Yesterday our views of the striped hyena in Velavadar were brief and some of my clients did not see it. Our views of the three wolves, in the crushing, distorting heat of the Gujarati afternoon, were very distant. In the crisp cool light of this morning we saw both species beautifully.
Having left the hyena cubs in their den last night, this morning we went to them as soon as the park gates opened at seven. It seemed at first as though they had already gone to earth for the day, but soon a pair of great ears twitched above the light grasses and one cub, an exquisite faded gold with soft charcoal stripes, padded home. Soon it was joined by another and my three jeeps watched in silence as these two young animals raised their blunt big noses at the coming day and took to their den.
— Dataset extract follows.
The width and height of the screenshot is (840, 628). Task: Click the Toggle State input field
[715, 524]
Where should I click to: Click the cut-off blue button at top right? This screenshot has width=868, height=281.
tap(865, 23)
The rest of the morning we spent with wolves. The first was seen not far from the track, in the edge of a patch of thornscrub on which greater spotted eagles perched and through which crows flapped. Inside it seemed was a kill. Long-legged and lean, this wolf moved through the front of the scrub and inside, seen and unseen between and behind acacias.
Then it was lost and, sadly, a feral dog came to the kill, so we left. But, stopping at a tower to scan the grass, one of my clients found a second wolf, distant but coming closer. Across the plain and over a short-grass fireline we saw it pass: big tan ears and brindled flanks and a gait that looked easy, lazy even, but which covered ground with deceptive speed. Frightening speed if you are the wolf's prey.
This wolf left the park in the distance. Amazingly the first reappeared, visiting a waterhole to our left; we had unwittingly disturbed its course to another waterhole in the early morning. Behind the bank it drank, then emerged to follow the same path as the first, languidly crossing the fireline and the park's grass before us.
Just ten days ago I was watching wild dogs in Kanha, bright sparks of canid energy, always alert, always on the move. The wolf's mien is quite different. Its energy is latent. There is spring in its gait but no hurry. There is attention in its gaze but no fuss. Focus and relaxation in one beauteous, plains-treading animal.
We saw much more in Velavadar this morning, We will be there again this afternoon, with chestnut-bellied sandgrouse coming to the waterholes and wild boar bashing through the small trees. With Montagu's harriers, wolf-like in their ease of movement, over the plains, and larks - ashy-crowned sparrow-lark, crested, greater short-toed, rufous-tailed - filling the afternoon's heat with the purr of their wings and the chime and chatter of their throats. We may perhaps see again the naar, the wolf, the jarakh, the hyena, or any other of the secrets of this wild place of dust and sun and heat and grass and smiles.